For the past few years, there’s been a (poorly advertised) flag raising ceremony to put the Poppy flag on the flagpole outside Cambridge City Hall. For the last 3 years, not including the extra weird layer of 2020 restrictions , it took a conversation with veterans I know at the legion to get the straight goods on whether the event is happening, and what time form up and step off was going to be. I feel like maybe there wasn’t an official flag raising ceremony. But I don’t rightly know. I mean, it’s pretty common starting around November 1 to start seeing poppies on lapels wherever you go. According to the Royal Canadian Legion (Dominion Command) website, the official start of the poppy is the last Friday in October, and since the poppy campaign is a huge revenue stream, the poppy committee isn’t going to drag their feet.
Every morning, I take Louie for a walk. On weekdays, I call it my pseudo-commute. He takes care of his morning business, I get 15 minutes to transition from home to work. It’s a loop, so it’s a bit of a walk to nowhere, but it’s a transition. Today I was off work, but in the interests of Louie’s neighbourhood Scent Inventory, we walked. There is a park, across the street from a Royal Canadian Legion. There was a fellow in the park walking his dog, wearing a Legion polar fleece. So I asked him if he knew if there was a poppy flag raising event at Cambridge City Hall today. He had no idea. He didn’t really seem to know that it had ever been a thing.
My mom mentioned last weekend that she hadn’t seen any poppies out yet, which made sense because it was slightly too early. But her thinking verified for me something that I always think about at this time of year. Without some associates in the know at the legion, how would you know that? This year, a few different queries on the Googlez gave me info about how to properly where one’s poppy, footage from a remembrance ceremony from 9 years ago, and an article about the significance of the poppy. But not when Cambridge branches or Kitchener-Waterloo zone would be getting this campaign spooled up. I spent years on of the email distribution list for poppy chairpersons at two branches of the RCL, so I can just email my Legion connections to find out. I know that some of it is about the marketing savvy (or not) of the poppy committees, and whether they have a public affairs officer who knows how to navigate the media system. But really, it shouldn’t be this hard.
What’s the big deal, you say? Sooner or later around the first of November, someone with a box of poppies looped over their neck will show up *somewhere* on your daily dailies , and you can get yourself a nice new poppy. Once the campaign starts, we dutifully wear the poppy until Remembrance day (or the end of November). We know the end of the campaign – those boxes disappear lickety-split on November 12. But the start of the campaign is way more nebulous. In the past (and by how spun up I got about whether or not there was a ceremony today), I thought that the starting line was important. The ceremony would be the thing that got everyone facing the right direction, not just milling around randomly.

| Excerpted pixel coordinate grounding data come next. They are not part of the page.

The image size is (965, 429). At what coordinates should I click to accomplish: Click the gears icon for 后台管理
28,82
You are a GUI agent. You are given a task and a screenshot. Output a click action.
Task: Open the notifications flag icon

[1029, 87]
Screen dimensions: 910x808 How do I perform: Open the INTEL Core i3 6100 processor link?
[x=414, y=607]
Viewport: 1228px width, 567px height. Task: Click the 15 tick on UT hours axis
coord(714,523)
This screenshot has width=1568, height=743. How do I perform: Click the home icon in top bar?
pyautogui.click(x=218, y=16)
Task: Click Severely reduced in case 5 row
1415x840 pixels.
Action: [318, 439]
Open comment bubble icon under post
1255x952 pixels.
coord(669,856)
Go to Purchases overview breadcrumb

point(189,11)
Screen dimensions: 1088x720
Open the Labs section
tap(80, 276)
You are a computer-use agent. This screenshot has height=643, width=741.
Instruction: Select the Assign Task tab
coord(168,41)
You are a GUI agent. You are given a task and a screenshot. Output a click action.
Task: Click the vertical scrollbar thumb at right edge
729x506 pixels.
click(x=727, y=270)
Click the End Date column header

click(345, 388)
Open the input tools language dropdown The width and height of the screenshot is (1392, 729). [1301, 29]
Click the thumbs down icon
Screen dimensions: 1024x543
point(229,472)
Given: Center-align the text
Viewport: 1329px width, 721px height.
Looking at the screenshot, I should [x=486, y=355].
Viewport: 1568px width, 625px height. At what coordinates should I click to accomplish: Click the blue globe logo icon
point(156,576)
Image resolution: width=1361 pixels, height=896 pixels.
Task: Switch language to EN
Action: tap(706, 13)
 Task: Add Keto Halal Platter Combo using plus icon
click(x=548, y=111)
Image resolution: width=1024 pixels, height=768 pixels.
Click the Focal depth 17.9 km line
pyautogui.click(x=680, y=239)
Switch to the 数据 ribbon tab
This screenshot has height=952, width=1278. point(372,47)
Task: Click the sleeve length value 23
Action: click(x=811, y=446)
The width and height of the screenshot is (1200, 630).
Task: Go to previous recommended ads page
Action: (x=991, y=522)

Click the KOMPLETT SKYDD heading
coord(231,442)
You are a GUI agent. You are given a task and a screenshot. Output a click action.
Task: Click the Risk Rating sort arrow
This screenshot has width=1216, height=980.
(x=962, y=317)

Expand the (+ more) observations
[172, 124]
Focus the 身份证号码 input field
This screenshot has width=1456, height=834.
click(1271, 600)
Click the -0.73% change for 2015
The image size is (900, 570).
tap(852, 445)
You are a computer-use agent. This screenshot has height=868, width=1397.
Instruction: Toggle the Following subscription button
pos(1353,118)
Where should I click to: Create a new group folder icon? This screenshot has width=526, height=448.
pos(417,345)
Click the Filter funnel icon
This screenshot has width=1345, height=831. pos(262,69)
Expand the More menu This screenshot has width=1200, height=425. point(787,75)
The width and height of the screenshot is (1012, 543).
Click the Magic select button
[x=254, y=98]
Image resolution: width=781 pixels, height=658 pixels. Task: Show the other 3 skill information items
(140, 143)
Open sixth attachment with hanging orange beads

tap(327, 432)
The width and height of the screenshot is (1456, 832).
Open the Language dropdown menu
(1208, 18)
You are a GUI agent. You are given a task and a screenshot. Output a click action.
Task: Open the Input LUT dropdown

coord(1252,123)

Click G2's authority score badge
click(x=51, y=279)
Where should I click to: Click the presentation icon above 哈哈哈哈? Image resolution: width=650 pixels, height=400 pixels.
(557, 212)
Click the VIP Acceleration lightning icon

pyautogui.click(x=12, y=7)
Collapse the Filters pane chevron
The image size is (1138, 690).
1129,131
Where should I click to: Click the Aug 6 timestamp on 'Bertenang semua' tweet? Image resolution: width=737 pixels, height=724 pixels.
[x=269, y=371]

But then I remembered a warmup exercise we used to do in a Theatre Class a lifetime ago. We were encouraged to move however felt right to us. Some would take great sweeping movements, some would hardly move their feet at all, but we would all swirl randomly around the room. Slowly, slowly, we would influence each other into moving in the same direction. Slowly, slowly, we all found a common rhythm to our steps. No one was the leader of the process, we all found our way in our own time.
So maybe it doesn’t matter where the starting line is, because we all end up finding our rhythm and arriving at the same destination on Remembrance Day. If you’re involved in the campaign, your journey starts way before the last Friday in October. If best you can do is get yourself to the CBC to listen to Remembrance Day coverage from Ottawa, that’s OK too. Maybe seeing the poppy on someone else’s lapel makes you reach your hand to your own lapel, to see if your poppy is still there. Everyone takes a different route to get there.
At some point between my walk this morning and when I went over to the Legion with my gentleman associate and my son this evening (they have food trucks in their parking lot every Friday night), a few things had happened. My gentleman associate had put his poppy on his jacket already. And the poppy flag went up on the pole that usually flies the Legion flag. I expect that it’s also at City Hall, ceremony or not.
Our journey has begun. I wish you good travels on yours.